Item-finding rows:
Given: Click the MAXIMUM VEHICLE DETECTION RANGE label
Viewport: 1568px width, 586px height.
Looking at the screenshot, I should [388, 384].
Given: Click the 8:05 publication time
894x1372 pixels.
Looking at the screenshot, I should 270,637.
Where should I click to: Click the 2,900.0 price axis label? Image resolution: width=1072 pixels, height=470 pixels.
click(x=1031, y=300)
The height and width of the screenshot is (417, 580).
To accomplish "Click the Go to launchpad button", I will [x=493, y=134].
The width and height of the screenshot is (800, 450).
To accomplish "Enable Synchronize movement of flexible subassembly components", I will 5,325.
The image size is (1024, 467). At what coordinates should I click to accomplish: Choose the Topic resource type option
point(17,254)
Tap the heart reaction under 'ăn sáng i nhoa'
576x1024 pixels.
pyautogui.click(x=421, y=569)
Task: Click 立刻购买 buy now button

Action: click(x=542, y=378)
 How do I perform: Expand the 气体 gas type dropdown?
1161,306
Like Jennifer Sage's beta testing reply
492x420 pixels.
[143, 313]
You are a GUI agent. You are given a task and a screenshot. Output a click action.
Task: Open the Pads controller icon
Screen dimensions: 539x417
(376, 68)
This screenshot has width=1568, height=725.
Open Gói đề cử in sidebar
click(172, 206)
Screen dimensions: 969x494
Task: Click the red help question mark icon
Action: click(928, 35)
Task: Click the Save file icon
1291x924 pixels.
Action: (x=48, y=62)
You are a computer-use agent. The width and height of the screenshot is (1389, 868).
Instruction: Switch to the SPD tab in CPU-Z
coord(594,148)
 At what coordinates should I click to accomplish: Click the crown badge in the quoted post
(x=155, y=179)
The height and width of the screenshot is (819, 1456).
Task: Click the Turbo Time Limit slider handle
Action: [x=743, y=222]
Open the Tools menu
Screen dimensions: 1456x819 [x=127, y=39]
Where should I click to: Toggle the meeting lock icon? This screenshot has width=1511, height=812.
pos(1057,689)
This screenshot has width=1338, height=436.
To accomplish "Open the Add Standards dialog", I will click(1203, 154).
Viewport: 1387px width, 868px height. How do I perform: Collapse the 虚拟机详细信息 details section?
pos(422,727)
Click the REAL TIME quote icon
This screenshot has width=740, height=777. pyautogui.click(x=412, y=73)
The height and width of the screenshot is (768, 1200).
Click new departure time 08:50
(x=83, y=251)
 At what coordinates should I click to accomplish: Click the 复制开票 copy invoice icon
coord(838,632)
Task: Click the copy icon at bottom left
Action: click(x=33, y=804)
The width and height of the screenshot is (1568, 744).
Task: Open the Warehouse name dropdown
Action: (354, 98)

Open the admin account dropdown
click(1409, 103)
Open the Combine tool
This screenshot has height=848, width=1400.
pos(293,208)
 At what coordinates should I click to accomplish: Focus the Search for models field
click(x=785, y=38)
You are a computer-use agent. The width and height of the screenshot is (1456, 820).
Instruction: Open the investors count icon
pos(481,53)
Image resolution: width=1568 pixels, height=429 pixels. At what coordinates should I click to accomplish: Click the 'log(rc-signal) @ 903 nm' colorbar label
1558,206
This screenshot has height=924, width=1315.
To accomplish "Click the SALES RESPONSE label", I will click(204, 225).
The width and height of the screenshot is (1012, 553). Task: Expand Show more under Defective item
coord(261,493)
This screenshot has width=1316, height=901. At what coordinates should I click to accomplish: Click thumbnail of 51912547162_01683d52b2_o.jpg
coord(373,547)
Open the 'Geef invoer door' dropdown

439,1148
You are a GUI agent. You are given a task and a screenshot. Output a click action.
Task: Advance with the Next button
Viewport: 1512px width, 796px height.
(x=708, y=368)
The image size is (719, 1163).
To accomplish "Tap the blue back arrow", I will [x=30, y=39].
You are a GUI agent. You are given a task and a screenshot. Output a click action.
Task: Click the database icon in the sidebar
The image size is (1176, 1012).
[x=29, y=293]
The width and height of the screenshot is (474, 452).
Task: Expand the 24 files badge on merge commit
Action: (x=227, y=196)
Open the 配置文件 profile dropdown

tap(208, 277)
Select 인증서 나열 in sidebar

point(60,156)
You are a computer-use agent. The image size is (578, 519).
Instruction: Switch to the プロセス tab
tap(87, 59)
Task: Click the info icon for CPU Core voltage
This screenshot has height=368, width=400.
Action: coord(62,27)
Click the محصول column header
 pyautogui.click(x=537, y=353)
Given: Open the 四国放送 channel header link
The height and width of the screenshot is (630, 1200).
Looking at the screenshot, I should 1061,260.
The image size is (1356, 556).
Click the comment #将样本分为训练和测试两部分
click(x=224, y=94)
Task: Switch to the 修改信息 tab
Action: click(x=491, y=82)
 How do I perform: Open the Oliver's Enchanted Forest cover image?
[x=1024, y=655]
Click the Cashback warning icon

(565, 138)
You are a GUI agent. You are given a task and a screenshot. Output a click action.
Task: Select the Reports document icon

[Stated goal]
Copy every row above word for word, without changing anything.

[Final result]
Given: Click the MAXIMUM VEHICLE DETECTION RANGE label
Viewport: 1568px width, 586px height.
Looking at the screenshot, I should [388, 384].
Given: Click the 8:05 publication time
894x1372 pixels.
Looking at the screenshot, I should 270,637.
Where should I click to: Click the 2,900.0 price axis label? Image resolution: width=1072 pixels, height=470 pixels.
click(x=1031, y=300)
The height and width of the screenshot is (417, 580).
To accomplish "Click the Go to launchpad button", I will [x=493, y=134].
The width and height of the screenshot is (800, 450).
To accomplish "Enable Synchronize movement of flexible subassembly components", I will 5,325.
The image size is (1024, 467). At what coordinates should I click to accomplish: Choose the Topic resource type option
point(17,254)
Tap the heart reaction under 'ăn sáng i nhoa'
576x1024 pixels.
pyautogui.click(x=421, y=569)
Task: Click 立刻购买 buy now button

Action: click(x=542, y=378)
 How do I perform: Expand the 气体 gas type dropdown?
1161,306
Like Jennifer Sage's beta testing reply
492x420 pixels.
[143, 313]
You are a GUI agent. You are given a task and a screenshot. Output a click action.
Task: Open the Pads controller icon
Screen dimensions: 539x417
(376, 68)
This screenshot has width=1568, height=725.
Open Gói đề cử in sidebar
click(172, 206)
Screen dimensions: 969x494
Task: Click the red help question mark icon
Action: click(928, 35)
Task: Click the Save file icon
1291x924 pixels.
Action: (x=48, y=62)
You are a computer-use agent. The width and height of the screenshot is (1389, 868).
Instruction: Switch to the SPD tab in CPU-Z
coord(594,148)
 At what coordinates should I click to accomplish: Click the crown badge in the quoted post
(x=155, y=179)
The height and width of the screenshot is (819, 1456).
Task: Click the Turbo Time Limit slider handle
Action: [x=743, y=222]
Open the Tools menu
Screen dimensions: 1456x819 [x=127, y=39]
Where should I click to: Toggle the meeting lock icon? This screenshot has width=1511, height=812.
pos(1057,689)
This screenshot has width=1338, height=436.
To accomplish "Open the Add Standards dialog", I will click(1203, 154).
Viewport: 1387px width, 868px height. How do I perform: Collapse the 虚拟机详细信息 details section?
pos(422,727)
Click the REAL TIME quote icon
This screenshot has width=740, height=777. pyautogui.click(x=412, y=73)
The height and width of the screenshot is (768, 1200).
Click new departure time 08:50
(x=83, y=251)
 At what coordinates should I click to accomplish: Click the 复制开票 copy invoice icon
coord(838,632)
Task: Click the copy icon at bottom left
Action: click(x=33, y=804)
The width and height of the screenshot is (1568, 744).
Task: Open the Warehouse name dropdown
Action: (354, 98)

Open the admin account dropdown
click(1409, 103)
Open the Combine tool
This screenshot has height=848, width=1400.
pos(293,208)
 At what coordinates should I click to accomplish: Focus the Search for models field
click(x=785, y=38)
You are a computer-use agent. The width and height of the screenshot is (1456, 820).
Instruction: Open the investors count icon
pos(481,53)
Image resolution: width=1568 pixels, height=429 pixels. At what coordinates should I click to accomplish: Click the 'log(rc-signal) @ 903 nm' colorbar label
1558,206
This screenshot has height=924, width=1315.
To accomplish "Click the SALES RESPONSE label", I will click(204, 225).
The width and height of the screenshot is (1012, 553). Task: Expand Show more under Defective item
coord(261,493)
This screenshot has width=1316, height=901. At what coordinates should I click to accomplish: Click thumbnail of 51912547162_01683d52b2_o.jpg
coord(373,547)
Open the 'Geef invoer door' dropdown

439,1148
You are a GUI agent. You are given a task and a screenshot. Output a click action.
Task: Advance with the Next button
Viewport: 1512px width, 796px height.
(x=708, y=368)
The image size is (719, 1163).
To accomplish "Tap the blue back arrow", I will [x=30, y=39].
You are a GUI agent. You are given a task and a screenshot. Output a click action.
Task: Click the database icon in the sidebar
The image size is (1176, 1012).
[x=29, y=293]
The width and height of the screenshot is (474, 452).
Task: Expand the 24 files badge on merge commit
Action: (x=227, y=196)
Open the 配置文件 profile dropdown

tap(208, 277)
Select 인증서 나열 in sidebar

point(60,156)
You are a computer-use agent. The image size is (578, 519).
Instruction: Switch to the プロセス tab
tap(87, 59)
Task: Click the info icon for CPU Core voltage
This screenshot has height=368, width=400.
Action: coord(62,27)
Click the محصول column header
 pyautogui.click(x=537, y=353)
Given: Open the 四国放送 channel header link
The height and width of the screenshot is (630, 1200).
Looking at the screenshot, I should 1061,260.
The image size is (1356, 556).
Click the comment #将样本分为训练和测试两部分
click(x=224, y=94)
Task: Switch to the 修改信息 tab
Action: click(x=491, y=82)
 How do I perform: Open the Oliver's Enchanted Forest cover image?
[x=1024, y=655]
Click the Cashback warning icon

(565, 138)
You are a GUI agent. You are given a task and a screenshot. Output a click action.
Task: Select the Reports document icon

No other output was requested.